• [Exercise directions]
From the line with "Given: Click the void win() line in code" to the line with "Looking at the screenshot, I should [383, 1026].", rewrite those lines, switching "Given" to "Instruction" and keeping everything else the same.

[Data entries]
::::::::
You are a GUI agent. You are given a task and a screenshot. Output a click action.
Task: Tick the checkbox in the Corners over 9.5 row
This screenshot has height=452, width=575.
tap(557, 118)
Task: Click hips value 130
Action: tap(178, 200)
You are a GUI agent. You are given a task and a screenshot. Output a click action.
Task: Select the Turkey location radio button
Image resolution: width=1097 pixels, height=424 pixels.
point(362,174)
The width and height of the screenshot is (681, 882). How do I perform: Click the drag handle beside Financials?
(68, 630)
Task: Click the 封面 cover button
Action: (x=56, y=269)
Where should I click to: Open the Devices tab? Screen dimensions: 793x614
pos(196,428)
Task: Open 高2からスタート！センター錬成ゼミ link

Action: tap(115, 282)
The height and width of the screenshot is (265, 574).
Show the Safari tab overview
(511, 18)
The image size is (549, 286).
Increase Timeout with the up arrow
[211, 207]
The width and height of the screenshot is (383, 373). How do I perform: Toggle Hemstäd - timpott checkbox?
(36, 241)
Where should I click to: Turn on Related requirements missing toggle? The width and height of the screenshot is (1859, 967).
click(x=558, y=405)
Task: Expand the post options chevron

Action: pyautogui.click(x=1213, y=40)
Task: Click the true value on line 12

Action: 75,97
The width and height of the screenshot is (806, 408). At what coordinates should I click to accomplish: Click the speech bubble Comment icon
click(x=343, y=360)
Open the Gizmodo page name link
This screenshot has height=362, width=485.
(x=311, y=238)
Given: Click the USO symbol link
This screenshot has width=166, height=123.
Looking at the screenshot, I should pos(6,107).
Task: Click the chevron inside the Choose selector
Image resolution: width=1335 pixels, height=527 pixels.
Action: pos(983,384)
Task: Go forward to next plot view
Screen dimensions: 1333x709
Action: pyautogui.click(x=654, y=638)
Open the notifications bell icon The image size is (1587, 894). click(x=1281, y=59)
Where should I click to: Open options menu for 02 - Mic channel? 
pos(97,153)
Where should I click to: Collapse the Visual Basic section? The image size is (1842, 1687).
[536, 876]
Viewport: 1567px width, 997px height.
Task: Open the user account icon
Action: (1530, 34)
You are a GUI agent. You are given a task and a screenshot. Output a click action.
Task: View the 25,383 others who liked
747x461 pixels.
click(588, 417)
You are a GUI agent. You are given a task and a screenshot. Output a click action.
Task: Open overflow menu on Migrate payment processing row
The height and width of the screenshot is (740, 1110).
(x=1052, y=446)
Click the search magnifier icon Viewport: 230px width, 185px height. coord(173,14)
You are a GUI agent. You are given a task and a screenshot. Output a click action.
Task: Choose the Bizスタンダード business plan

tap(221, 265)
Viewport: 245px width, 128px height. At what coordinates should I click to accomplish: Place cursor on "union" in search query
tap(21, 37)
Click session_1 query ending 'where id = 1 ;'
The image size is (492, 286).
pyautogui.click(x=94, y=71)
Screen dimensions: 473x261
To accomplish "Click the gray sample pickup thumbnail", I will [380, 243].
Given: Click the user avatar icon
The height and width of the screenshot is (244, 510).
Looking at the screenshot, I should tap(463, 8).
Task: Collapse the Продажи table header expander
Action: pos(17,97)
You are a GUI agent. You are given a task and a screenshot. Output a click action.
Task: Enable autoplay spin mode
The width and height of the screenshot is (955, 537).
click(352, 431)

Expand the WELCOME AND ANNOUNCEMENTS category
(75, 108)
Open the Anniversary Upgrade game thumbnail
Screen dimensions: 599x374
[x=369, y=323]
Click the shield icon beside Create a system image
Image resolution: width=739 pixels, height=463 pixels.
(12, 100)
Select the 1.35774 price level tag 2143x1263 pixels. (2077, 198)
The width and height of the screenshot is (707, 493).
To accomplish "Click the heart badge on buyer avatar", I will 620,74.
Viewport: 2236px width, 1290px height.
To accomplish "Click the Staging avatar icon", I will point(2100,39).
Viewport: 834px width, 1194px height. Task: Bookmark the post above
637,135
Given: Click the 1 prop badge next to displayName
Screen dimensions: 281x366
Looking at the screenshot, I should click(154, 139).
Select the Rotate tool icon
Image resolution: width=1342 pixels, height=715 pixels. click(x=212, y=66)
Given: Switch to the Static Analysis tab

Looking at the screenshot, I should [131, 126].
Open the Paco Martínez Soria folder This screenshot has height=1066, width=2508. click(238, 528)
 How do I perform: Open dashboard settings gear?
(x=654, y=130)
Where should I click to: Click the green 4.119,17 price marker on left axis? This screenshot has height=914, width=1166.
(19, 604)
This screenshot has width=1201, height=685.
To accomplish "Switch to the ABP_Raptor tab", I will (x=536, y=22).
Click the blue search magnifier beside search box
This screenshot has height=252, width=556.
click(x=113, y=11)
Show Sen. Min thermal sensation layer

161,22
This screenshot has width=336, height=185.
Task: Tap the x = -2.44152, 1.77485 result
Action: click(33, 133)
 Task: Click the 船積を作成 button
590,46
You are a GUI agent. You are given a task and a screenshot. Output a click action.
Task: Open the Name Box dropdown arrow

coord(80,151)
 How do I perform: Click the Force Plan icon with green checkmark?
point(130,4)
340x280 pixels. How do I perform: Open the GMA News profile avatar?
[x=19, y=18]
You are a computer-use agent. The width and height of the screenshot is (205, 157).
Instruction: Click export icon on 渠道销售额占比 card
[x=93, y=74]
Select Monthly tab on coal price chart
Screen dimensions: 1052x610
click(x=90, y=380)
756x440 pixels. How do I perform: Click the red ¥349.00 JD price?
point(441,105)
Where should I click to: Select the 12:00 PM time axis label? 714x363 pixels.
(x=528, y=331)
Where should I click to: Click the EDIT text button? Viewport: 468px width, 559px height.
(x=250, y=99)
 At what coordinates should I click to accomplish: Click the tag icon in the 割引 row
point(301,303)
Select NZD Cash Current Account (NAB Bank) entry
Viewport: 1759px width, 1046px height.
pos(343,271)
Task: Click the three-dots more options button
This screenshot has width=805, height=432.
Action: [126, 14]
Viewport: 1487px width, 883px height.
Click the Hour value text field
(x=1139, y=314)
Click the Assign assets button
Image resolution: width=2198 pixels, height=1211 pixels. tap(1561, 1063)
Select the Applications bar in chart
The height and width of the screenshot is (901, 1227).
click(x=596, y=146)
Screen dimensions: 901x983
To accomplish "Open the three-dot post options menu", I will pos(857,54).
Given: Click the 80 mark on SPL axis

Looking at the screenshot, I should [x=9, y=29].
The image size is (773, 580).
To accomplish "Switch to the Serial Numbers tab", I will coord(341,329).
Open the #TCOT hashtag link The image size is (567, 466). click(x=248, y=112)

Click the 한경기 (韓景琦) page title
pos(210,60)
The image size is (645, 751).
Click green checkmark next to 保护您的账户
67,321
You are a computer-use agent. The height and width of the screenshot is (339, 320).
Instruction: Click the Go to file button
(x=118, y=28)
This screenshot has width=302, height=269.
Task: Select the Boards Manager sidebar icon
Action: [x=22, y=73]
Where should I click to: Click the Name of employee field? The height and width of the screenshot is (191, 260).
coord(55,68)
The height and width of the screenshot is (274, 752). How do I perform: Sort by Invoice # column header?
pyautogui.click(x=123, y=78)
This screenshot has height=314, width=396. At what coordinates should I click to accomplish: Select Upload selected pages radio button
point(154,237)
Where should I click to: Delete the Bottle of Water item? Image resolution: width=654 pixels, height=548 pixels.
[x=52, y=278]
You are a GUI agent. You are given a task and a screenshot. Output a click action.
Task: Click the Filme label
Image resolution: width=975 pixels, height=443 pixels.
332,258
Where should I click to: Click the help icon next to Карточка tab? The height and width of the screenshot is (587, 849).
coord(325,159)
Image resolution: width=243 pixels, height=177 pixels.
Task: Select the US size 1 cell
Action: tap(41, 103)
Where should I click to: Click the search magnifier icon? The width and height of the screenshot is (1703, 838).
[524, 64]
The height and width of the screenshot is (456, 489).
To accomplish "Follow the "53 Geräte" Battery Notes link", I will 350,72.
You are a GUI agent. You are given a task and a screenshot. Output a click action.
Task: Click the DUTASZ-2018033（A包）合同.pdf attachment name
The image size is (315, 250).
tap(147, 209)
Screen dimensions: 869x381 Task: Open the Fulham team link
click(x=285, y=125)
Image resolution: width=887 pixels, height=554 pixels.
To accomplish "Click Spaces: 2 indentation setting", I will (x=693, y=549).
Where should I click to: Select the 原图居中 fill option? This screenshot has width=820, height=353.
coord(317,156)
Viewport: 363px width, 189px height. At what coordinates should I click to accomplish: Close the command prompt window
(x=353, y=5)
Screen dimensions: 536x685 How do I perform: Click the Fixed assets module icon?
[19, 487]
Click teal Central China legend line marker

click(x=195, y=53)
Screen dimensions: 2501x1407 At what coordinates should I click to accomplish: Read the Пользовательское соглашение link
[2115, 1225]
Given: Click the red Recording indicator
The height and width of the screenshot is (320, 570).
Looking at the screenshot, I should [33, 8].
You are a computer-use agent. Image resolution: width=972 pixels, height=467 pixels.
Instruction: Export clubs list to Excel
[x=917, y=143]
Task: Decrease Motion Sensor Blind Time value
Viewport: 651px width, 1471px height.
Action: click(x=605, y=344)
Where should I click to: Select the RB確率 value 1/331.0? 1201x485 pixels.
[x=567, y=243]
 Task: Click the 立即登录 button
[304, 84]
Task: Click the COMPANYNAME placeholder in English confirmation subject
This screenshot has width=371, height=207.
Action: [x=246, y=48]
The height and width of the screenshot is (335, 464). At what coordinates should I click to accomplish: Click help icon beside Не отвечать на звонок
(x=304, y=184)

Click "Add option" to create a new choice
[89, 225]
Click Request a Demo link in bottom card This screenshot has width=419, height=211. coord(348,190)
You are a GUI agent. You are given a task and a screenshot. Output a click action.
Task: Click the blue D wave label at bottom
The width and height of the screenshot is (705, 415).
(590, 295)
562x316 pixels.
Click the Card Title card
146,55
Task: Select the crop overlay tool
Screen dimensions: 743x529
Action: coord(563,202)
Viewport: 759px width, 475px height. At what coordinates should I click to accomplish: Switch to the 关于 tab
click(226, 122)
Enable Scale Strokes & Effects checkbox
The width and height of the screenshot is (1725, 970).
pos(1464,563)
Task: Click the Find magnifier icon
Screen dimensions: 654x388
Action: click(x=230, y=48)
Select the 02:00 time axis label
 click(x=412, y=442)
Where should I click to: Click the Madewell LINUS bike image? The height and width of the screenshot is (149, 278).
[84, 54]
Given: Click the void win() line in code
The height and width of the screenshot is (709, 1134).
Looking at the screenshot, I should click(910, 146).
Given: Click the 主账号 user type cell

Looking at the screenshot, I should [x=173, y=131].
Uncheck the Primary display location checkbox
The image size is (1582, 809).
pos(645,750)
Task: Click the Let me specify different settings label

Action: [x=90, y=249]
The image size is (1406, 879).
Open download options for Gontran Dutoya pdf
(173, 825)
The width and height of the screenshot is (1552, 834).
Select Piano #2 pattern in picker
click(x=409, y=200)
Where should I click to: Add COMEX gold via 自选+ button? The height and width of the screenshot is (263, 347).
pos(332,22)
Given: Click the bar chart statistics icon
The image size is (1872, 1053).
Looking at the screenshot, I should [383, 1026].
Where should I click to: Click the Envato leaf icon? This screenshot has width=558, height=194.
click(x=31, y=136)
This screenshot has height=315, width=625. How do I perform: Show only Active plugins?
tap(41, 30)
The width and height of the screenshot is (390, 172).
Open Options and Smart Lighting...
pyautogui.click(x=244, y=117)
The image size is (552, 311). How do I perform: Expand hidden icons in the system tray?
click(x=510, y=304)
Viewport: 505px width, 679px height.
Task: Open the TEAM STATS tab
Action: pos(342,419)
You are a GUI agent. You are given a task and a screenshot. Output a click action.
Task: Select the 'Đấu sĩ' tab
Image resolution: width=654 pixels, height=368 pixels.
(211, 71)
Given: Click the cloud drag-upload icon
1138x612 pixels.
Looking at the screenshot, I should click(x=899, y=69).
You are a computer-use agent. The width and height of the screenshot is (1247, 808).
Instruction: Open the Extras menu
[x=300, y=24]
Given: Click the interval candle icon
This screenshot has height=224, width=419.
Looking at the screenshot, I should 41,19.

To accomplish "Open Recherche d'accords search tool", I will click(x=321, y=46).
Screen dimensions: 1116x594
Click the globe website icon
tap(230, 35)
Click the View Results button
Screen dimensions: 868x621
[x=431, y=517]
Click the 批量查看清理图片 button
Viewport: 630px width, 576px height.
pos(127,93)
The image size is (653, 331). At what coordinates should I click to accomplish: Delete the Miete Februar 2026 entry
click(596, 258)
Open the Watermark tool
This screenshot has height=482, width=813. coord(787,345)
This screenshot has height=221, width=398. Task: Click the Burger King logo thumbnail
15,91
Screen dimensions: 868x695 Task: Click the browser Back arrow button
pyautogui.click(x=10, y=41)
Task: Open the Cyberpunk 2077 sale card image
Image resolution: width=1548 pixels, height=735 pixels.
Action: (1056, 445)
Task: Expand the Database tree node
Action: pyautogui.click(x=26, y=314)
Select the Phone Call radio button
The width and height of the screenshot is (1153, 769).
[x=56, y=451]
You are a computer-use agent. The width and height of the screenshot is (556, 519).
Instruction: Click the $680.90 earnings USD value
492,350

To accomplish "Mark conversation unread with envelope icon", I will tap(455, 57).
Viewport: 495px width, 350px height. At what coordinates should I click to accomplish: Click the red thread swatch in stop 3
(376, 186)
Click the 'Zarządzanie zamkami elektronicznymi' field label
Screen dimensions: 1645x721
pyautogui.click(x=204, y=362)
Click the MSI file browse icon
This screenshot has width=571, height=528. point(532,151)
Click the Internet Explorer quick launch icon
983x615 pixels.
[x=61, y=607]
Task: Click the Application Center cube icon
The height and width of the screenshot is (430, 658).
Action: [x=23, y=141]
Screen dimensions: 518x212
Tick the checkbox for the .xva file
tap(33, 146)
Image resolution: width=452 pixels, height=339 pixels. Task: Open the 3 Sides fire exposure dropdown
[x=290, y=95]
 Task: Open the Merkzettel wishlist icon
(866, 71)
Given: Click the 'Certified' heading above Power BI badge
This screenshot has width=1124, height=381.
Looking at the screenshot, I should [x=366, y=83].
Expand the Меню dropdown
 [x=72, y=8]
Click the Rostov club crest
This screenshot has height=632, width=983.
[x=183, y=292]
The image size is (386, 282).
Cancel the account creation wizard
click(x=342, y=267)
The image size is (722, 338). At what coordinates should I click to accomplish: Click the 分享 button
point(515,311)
::::::::
• [Exercise output]
Instruction: Click the void win() line in code
The height and width of the screenshot is (709, 1134).
Looking at the screenshot, I should click(910, 146).
Instruction: Click the 主账号 user type cell

Looking at the screenshot, I should [x=173, y=131].
Uncheck the Primary display location checkbox
The image size is (1582, 809).
pos(645,750)
Task: Click the Let me specify different settings label

Action: [x=90, y=249]
The image size is (1406, 879).
Open download options for Gontran Dutoya pdf
(173, 825)
The width and height of the screenshot is (1552, 834).
Select Piano #2 pattern in picker
click(x=409, y=200)
Where should I click to: Add COMEX gold via 自选+ button? The height and width of the screenshot is (263, 347).
pos(332,22)
Instruction: Click the bar chart statistics icon
The image size is (1872, 1053).
Looking at the screenshot, I should [383, 1026].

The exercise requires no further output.